Si estás fumando o en plan de dejarlo, hay unas cuantas recomendaciones para anotar. Se sabe que el tabaco es un gran oxidante y por eso un gran generador de toxinas -“basura” que hay que sacar del cuerpo-.

Algo que hay que hacer sí o sí es una dieta depurativa en la que se reduzca el consumo de acidificantes como alcohol, café, carnes rojas, azúcar blanco, pan, arroz blanco, postres, etc; y se aumenten los alimentos alcalinizantes. De estos los más recomendados son (apunta!) alcachofas, algas, apio, ajos, berros, brócoli, cebolla, repollo, espárragos, puerros, rabanitos y remolacha; las frutas y verduras de color amarillo, de color naranja y de color rojo –morado, como las uvas y los frutos del bosque.

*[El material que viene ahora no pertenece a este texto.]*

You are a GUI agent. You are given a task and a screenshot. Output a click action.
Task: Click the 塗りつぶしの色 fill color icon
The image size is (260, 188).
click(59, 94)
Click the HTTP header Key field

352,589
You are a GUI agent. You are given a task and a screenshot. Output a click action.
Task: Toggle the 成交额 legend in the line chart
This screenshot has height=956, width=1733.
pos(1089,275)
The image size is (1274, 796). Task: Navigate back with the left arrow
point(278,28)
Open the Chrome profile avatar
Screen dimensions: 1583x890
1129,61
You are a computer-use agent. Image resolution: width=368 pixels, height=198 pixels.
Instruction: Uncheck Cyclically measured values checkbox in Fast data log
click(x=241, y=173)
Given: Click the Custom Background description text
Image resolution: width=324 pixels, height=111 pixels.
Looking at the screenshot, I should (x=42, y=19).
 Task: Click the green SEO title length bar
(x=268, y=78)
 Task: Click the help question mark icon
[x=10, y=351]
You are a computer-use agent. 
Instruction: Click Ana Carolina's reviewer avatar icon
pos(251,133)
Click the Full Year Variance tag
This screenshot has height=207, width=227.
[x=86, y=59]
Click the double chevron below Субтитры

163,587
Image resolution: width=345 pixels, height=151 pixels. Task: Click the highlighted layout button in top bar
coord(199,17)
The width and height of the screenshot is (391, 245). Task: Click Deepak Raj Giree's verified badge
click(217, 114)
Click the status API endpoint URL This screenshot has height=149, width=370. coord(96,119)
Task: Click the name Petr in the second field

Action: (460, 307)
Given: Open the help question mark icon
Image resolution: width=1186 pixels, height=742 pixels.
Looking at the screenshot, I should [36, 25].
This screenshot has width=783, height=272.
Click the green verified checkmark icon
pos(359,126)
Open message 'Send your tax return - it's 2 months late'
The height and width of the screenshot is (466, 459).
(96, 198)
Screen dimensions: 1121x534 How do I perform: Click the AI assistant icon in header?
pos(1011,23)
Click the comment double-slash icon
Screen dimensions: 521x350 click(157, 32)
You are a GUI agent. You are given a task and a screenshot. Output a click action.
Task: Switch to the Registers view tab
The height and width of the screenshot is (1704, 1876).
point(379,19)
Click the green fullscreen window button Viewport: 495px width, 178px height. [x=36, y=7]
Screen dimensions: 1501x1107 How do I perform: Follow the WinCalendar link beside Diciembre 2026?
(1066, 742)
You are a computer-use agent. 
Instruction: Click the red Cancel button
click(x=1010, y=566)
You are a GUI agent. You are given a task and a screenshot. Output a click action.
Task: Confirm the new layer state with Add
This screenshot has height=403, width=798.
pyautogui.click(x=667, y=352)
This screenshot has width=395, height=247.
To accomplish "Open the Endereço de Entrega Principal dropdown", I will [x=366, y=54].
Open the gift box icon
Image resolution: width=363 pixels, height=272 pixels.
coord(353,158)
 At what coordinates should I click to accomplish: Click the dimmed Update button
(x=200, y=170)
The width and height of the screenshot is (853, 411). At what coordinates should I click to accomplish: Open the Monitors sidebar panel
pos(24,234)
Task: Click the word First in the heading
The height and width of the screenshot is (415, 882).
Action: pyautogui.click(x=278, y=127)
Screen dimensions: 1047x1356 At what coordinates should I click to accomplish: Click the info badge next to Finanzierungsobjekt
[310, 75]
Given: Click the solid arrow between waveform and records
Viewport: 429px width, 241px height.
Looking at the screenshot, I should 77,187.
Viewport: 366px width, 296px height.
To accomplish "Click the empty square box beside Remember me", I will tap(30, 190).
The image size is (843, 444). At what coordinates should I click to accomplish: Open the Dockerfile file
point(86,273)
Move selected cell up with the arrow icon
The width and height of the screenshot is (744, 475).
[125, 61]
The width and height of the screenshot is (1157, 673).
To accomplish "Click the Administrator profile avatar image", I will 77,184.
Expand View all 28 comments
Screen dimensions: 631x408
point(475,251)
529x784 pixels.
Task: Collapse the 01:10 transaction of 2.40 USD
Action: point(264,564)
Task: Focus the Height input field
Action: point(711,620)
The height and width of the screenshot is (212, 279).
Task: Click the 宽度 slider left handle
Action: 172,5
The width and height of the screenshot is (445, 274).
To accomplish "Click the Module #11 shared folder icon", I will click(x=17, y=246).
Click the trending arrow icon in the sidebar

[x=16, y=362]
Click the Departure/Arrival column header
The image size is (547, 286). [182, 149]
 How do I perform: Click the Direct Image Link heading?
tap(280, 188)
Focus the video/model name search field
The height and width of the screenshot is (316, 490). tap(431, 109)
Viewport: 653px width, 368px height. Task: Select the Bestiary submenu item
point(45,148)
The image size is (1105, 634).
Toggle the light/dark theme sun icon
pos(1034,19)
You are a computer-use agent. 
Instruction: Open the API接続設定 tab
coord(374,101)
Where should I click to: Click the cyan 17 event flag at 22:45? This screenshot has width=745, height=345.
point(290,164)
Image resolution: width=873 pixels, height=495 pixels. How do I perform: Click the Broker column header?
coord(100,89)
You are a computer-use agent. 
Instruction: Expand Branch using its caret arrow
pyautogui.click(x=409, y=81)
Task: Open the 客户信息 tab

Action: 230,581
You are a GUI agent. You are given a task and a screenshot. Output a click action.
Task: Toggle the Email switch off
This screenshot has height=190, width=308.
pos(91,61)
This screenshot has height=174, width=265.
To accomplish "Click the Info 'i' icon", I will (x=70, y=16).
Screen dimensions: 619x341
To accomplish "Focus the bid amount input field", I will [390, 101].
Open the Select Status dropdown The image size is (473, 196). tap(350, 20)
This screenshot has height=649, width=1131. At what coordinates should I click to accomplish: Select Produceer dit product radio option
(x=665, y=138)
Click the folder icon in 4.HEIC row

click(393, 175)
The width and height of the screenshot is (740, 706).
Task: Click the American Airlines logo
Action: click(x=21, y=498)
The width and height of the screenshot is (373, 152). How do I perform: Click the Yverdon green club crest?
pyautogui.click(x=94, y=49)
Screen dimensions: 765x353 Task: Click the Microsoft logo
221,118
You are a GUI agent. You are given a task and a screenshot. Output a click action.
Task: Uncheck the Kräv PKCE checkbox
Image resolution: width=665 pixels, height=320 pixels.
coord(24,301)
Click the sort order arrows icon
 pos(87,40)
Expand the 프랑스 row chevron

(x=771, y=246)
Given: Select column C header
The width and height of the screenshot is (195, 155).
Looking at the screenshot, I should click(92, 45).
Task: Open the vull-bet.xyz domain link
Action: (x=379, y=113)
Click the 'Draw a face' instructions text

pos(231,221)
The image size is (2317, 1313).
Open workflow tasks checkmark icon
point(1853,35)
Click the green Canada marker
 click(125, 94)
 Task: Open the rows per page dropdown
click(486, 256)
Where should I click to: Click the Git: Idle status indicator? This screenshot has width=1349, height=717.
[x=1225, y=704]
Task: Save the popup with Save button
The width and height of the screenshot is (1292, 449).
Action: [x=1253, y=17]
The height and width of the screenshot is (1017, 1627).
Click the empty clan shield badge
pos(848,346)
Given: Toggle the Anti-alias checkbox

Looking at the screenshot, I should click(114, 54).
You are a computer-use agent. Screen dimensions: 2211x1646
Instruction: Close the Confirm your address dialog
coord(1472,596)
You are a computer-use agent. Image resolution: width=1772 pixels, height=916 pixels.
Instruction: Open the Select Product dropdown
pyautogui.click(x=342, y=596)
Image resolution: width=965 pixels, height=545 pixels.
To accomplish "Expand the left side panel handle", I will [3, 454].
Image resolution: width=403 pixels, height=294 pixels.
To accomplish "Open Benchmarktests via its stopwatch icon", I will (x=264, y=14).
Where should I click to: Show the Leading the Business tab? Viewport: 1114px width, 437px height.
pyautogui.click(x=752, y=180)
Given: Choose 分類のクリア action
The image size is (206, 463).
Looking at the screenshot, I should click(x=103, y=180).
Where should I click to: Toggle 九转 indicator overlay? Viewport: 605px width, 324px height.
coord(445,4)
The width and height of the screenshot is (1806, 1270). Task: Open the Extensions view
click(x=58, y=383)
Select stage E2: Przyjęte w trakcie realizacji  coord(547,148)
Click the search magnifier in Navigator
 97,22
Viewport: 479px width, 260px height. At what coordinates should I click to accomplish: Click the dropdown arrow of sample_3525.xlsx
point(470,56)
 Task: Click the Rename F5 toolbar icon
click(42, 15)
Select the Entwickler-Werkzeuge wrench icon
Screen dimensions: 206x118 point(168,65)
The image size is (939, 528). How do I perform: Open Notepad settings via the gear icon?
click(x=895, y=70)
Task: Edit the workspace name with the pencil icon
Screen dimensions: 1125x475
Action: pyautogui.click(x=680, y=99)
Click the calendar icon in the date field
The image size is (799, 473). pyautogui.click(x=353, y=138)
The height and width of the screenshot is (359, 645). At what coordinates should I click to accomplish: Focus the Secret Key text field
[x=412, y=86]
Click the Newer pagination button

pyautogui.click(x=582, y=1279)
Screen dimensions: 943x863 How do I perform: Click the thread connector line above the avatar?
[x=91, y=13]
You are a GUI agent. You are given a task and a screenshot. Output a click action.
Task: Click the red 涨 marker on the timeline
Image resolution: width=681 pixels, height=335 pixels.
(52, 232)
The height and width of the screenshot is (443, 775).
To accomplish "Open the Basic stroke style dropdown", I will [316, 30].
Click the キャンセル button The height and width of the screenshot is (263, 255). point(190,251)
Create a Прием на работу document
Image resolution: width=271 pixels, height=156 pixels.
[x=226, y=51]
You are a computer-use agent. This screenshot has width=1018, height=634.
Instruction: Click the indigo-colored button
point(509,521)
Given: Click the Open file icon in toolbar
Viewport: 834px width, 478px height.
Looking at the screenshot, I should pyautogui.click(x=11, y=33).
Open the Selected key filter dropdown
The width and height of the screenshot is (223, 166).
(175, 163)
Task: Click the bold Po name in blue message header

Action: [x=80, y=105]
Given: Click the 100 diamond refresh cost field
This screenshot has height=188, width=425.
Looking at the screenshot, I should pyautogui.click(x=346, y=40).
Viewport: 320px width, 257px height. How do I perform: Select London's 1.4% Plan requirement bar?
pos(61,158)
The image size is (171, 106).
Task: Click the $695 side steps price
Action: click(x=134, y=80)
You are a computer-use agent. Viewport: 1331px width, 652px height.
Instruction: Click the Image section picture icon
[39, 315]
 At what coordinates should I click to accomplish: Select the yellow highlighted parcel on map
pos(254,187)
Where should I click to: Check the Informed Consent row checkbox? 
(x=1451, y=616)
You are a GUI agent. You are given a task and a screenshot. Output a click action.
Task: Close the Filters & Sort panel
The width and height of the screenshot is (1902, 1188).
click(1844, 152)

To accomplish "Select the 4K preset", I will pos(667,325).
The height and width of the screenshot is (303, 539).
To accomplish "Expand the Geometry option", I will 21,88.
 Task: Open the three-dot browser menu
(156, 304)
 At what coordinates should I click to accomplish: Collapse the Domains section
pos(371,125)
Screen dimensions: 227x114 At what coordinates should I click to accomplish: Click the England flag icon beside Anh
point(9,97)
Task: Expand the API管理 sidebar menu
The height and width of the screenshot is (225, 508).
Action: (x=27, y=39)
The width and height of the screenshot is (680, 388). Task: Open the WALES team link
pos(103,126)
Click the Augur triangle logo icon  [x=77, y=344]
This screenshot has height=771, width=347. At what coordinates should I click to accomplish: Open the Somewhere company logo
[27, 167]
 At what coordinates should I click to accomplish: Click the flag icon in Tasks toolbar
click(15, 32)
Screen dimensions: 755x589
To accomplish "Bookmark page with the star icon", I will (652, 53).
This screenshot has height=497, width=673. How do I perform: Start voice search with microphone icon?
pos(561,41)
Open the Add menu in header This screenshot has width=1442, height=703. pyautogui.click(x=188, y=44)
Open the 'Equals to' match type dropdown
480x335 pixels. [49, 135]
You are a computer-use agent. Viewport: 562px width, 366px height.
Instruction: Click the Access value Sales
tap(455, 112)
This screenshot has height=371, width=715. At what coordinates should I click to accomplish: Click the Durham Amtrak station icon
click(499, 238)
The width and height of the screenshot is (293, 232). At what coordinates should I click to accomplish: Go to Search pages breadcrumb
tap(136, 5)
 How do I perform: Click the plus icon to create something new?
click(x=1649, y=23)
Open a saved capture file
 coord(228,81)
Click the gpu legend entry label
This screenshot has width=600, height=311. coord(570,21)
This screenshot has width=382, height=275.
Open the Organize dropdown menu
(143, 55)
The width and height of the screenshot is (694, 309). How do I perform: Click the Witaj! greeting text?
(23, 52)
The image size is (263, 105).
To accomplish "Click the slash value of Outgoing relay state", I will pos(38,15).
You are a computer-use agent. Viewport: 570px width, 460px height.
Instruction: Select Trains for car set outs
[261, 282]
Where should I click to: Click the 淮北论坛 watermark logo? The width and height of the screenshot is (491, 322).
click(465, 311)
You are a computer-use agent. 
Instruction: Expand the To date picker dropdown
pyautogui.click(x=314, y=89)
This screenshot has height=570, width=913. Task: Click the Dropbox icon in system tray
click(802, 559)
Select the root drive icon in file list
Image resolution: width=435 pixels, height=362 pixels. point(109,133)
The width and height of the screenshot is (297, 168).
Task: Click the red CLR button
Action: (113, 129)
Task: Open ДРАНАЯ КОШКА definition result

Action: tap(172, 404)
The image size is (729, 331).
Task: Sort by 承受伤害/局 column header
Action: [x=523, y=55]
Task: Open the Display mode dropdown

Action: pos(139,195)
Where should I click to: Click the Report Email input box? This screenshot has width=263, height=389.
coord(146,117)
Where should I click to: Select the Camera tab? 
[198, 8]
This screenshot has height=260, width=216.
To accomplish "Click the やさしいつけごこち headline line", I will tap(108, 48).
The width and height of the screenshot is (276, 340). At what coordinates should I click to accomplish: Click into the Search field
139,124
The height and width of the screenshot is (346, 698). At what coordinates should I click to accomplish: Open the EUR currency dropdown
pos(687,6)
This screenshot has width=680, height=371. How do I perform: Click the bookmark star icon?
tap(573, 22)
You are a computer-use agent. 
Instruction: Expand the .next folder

No olvidar el té verde y el miso, una pasta de soja fermentada que se disuelve en platos de sopa y otras preparaciones.

Una vitamina a tener muy en cuenta es la C ya que el fumador consume mucha más que una persona sana y si el fumador ha pasado a la categoría de “ex”, tomar un gramo de vitamina C cada dos horas le ayudará a superar una crisis puntual de abstinencia. Otra ayuda para superar este síndrome es echar mano de sustitutos orales como bastoncitos de zanahoria para comer, una fruta, un puñado de semillas de girasol o de calabaza, o alguno de los smoothies que pueden encontrar en esta página, sobre todo los que llevan vegetales!